Bien sûr, nos enseignants se sont aussi impliqué (voir le témoignage vidéo ci-dessous) et un budget alloué à l'innovation pédagogique a permis d'acheter du matériel : mannequins haute fidélité et procéduraux. Ainsi, j'ai pratiqué ma 1re ponction lombaire en 3e année. Auparavant, il fallait attendre d'en avoir l'opportunité en stage hospitalier.
Voir le témoignage de Lucas Denoyel : la pédagogie par simulation :https://youtu.be/ORSxPOVzhws?list=PL_ZZHWrfptdRG91YaKVpwVbrOyH6CReED
Thot Cursus : Avez-vous gagné en autonomie d'apprentissage ?
Paul : On recherche l'inverse en réalité. Traditionnellement, les carabins travaillent chacun dans leur coin. Mettre en place des cours inversés, des travaux en groupe, de la formation par les pairs, permet justement de renforcer l'apprentissage collaboratif en s'affranchissant de cette autonomie forcée traditionnelle.
Quant au travail en amont pour les classes inversées (nécessité d'anticiper le cours), il est désormais intégré par une partie de la promotion, mais des progrès restent à faire. En effet, un nombre encore trop important d'étudiants délaisse les cours inversés car ils ne sont pas à jour dans leurs révisions et ne veulent pas s'y rendre en n'ayant pas lu le cours à l'avance. Ce problème pourrait être résolu en intégrant dans les emplois du temps facultaires des plages horaires de "travail en autonomie" (rendu possible par la diminution des heures de cours magistraux). Hormis ce bémol, les étudiants sont très satisfaits des changements. Sur 2 400 étudiants, l'indice de satisfaction est de 9.5 sur 10.

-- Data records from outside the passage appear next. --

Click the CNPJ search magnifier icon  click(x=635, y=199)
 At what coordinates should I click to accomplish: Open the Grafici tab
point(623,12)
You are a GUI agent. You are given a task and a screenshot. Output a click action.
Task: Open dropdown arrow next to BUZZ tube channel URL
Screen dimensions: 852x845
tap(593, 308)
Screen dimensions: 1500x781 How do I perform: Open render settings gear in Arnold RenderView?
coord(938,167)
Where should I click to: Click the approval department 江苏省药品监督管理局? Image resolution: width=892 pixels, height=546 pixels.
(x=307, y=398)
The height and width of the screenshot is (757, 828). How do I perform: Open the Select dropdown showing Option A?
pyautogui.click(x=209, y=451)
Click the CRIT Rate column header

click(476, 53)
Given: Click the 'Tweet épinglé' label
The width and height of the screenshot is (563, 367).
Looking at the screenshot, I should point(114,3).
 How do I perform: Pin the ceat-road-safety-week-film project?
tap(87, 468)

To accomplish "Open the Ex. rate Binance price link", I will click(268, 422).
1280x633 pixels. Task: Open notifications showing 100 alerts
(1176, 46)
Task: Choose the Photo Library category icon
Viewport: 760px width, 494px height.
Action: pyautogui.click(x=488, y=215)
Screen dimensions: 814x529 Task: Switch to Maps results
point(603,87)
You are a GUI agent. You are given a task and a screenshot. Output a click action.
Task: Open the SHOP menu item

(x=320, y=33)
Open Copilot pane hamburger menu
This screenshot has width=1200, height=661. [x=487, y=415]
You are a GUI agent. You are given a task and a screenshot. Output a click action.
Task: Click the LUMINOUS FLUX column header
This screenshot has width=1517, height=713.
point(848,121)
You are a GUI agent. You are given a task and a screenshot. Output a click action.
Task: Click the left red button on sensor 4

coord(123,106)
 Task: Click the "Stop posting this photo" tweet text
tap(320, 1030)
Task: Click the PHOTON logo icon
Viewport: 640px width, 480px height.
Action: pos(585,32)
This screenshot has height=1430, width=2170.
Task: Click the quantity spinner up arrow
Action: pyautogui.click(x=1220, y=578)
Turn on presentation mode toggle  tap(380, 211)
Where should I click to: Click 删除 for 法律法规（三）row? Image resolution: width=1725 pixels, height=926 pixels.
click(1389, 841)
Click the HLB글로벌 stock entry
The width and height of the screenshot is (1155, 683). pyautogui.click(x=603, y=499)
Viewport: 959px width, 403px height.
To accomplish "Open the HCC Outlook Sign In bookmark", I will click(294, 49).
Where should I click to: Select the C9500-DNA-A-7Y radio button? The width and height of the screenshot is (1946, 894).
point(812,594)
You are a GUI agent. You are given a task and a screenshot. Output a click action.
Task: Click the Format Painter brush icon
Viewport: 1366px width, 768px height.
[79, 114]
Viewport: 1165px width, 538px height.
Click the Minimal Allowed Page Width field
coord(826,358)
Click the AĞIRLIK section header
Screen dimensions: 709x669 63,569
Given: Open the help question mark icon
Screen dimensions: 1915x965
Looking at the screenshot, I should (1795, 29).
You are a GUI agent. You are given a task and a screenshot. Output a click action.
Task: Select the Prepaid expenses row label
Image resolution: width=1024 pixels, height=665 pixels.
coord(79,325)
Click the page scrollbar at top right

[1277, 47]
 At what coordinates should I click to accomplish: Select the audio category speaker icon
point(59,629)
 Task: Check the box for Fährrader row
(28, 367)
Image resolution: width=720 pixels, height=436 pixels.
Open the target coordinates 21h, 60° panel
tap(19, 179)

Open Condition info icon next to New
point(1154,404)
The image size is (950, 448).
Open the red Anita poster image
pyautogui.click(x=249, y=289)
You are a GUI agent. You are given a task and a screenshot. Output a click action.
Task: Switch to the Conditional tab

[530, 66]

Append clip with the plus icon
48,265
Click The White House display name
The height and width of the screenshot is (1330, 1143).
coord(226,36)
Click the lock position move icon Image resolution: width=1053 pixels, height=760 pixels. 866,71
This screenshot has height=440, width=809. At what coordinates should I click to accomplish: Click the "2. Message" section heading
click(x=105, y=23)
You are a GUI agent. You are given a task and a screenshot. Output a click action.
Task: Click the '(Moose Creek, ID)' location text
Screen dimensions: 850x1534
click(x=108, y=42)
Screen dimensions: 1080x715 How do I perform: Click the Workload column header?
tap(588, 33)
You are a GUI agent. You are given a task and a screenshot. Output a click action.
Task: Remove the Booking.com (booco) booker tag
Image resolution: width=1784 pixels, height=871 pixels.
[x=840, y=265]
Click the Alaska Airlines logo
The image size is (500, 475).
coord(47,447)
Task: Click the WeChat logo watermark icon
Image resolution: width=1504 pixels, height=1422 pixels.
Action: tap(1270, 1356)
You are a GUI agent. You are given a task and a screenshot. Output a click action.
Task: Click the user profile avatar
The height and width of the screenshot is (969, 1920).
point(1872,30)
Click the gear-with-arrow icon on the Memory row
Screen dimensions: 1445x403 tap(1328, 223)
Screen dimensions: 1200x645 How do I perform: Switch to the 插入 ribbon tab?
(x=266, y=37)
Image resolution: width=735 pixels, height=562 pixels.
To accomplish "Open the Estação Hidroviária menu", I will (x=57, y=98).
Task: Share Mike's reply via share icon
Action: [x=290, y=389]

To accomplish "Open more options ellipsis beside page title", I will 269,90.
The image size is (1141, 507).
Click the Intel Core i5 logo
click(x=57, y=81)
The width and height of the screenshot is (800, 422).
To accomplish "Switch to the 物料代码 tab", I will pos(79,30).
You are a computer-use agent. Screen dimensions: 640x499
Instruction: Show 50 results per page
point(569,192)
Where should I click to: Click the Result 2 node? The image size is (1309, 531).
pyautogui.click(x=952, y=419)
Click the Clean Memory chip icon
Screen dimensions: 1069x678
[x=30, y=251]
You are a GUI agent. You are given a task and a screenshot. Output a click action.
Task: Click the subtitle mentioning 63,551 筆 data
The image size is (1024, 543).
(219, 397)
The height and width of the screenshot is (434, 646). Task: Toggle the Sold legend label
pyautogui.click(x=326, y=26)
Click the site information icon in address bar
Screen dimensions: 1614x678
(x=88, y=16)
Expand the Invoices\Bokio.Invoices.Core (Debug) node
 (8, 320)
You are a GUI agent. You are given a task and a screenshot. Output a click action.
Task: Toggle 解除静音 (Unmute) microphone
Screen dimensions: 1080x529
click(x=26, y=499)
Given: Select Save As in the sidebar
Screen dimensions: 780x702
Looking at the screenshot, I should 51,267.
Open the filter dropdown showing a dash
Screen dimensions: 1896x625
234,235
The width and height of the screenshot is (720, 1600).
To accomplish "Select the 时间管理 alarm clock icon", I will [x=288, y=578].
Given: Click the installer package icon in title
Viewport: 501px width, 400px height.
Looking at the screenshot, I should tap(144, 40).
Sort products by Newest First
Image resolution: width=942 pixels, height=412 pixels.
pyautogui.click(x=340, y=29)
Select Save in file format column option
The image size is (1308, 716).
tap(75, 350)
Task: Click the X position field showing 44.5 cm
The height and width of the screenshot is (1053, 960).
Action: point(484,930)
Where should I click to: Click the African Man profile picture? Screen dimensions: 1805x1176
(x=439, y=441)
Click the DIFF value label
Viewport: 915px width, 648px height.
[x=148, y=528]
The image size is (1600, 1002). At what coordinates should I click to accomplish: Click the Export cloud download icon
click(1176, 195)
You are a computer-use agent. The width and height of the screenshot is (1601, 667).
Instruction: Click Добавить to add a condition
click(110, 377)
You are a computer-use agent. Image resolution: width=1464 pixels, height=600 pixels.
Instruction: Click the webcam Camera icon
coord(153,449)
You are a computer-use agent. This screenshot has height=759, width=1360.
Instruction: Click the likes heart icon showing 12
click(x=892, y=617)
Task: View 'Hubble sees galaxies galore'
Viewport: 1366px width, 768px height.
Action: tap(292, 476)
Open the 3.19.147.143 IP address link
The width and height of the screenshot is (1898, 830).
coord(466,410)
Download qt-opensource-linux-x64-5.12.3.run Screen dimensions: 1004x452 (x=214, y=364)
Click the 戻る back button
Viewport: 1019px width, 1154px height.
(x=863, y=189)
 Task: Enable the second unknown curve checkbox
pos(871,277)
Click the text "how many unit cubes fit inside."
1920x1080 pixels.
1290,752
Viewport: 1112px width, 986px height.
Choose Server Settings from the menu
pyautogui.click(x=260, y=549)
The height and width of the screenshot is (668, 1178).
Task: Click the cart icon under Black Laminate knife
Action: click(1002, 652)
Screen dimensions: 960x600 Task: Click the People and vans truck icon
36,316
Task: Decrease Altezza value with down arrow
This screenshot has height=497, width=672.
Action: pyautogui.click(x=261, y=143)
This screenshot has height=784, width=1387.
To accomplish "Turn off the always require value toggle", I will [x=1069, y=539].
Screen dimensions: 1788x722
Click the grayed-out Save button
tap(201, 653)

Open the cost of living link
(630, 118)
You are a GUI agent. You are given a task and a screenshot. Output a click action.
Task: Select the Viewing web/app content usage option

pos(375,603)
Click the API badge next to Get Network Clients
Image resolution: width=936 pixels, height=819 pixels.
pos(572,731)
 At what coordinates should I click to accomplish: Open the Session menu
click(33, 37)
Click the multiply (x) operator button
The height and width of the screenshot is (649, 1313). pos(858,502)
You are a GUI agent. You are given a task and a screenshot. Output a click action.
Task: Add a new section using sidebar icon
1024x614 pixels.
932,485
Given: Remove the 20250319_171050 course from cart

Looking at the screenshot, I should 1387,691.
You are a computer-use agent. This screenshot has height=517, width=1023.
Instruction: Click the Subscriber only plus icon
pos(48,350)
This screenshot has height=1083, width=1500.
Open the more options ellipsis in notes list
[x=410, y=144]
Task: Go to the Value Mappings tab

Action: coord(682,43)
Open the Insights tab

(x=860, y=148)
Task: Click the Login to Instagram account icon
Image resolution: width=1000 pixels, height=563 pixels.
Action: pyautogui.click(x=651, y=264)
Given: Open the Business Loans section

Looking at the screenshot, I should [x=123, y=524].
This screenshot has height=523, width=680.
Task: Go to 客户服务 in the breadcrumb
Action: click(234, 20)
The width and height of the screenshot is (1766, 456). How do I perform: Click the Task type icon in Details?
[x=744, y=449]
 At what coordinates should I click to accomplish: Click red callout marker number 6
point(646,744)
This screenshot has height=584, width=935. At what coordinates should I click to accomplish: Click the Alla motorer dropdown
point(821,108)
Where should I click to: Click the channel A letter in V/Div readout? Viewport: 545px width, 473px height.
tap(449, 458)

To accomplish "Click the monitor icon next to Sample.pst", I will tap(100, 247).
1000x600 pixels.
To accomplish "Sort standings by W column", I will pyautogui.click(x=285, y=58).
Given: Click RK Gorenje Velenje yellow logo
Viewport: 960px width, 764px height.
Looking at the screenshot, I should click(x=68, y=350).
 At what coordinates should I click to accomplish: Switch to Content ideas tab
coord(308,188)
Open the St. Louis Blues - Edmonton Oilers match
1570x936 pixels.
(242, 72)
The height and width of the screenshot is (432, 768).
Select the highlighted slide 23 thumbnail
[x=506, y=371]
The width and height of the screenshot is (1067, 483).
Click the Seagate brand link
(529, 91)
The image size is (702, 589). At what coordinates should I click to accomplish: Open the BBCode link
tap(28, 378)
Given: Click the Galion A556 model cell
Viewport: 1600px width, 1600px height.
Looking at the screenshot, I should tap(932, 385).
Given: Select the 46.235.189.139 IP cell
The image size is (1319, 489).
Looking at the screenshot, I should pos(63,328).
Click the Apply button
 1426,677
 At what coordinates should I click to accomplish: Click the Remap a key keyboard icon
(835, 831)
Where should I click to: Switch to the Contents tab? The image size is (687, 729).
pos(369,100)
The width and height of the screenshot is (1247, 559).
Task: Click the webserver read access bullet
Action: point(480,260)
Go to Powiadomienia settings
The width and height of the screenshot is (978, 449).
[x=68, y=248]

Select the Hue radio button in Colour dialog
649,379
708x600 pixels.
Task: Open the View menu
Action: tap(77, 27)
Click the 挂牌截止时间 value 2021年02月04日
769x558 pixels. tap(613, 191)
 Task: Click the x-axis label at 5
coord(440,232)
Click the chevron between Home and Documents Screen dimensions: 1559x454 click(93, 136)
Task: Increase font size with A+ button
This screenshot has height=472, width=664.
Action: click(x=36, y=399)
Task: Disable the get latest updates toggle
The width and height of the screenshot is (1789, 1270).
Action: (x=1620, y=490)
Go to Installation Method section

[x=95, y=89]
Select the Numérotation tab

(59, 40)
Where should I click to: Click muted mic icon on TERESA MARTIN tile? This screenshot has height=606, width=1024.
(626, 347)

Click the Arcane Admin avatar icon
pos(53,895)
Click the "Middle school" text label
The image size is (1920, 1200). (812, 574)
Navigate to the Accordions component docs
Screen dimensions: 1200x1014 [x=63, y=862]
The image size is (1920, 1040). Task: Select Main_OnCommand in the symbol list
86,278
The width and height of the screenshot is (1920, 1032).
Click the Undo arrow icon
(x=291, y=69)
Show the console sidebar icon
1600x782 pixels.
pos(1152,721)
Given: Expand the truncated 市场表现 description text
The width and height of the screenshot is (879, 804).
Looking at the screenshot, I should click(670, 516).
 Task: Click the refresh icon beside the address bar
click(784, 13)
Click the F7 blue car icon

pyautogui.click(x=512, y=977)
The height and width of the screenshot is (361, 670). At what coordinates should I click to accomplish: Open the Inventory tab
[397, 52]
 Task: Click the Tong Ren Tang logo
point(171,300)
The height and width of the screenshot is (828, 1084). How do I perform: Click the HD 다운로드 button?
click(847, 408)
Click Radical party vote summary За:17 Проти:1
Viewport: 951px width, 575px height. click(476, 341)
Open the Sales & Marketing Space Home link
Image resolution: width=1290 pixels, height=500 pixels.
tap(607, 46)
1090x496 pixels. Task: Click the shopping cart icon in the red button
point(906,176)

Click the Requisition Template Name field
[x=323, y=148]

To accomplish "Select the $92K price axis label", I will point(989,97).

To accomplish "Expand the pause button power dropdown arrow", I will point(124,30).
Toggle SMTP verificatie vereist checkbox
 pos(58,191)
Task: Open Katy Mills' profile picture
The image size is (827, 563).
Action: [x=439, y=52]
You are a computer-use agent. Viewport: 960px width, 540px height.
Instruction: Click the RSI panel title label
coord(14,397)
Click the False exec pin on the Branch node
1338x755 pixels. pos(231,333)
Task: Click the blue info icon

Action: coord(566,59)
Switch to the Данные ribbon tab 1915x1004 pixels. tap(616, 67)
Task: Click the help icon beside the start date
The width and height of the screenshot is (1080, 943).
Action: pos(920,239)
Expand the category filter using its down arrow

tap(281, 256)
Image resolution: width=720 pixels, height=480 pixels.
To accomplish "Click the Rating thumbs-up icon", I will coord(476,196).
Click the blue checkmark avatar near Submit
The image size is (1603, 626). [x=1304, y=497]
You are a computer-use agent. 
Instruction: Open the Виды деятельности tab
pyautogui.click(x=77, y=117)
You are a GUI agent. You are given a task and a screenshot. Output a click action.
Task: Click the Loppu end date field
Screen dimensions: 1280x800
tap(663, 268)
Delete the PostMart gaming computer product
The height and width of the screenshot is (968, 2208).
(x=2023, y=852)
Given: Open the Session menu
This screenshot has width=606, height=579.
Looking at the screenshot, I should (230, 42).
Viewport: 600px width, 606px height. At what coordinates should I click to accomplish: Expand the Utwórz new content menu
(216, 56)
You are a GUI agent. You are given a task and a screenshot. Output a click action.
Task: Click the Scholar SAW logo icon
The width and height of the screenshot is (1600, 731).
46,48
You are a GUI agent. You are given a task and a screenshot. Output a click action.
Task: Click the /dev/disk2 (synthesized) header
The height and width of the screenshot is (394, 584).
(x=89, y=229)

Thot Cursus : Les apprentissages relationnels (entre vous, entre les enseignants et vous) se sont-ils aussi améliorés ?
Paul : Le rôle du pôle IPE (Initiative pédagogique étudiante) consiste à faciliter les interactions enseignants/étudiants/élus étudiants/administration, c'est donc naturellement que la communication est renforcée et que la coopération est facilitée. Les étudiants sont dans une grande majorité très satisfaits de travailler en groupe.
Thot Cursus : La pression de la performance s'est-elle atténuée ?
Paul : Elle est relativement faible en 2e et 3e années d'études de médecine, mais le fait de travailler en groupe permet de se situer par rapport aux autres. Ainsi les étudiants voient ce dont les autres sont capables et sont d'autant plus motivés à travailler et à atteindre leur propre niveau d'excellence (on peut parler de pression positive).
La suite de notre cursus reste malheureusement teintée de compétition, avec la préparation d'un examen national classant (ECN) de la 4e à la 6e année. Un tutorat étudiant existe et s'efforce de faire perdurer cet esprit collaboratif et d'entraide au sein des promos, malgré le concours. Par ailleurs, nous essayons de développer d'autres initiatives pédagogiques pour améliorer le système actuel, qui reste encore perfectible. C'est l'exemple d'
Aspire (
Accompagnement et Soutien Pédagogique, Personnalisé pour la Réussite des Etudiants) initié par deux étudiantes en 4e et 5e année.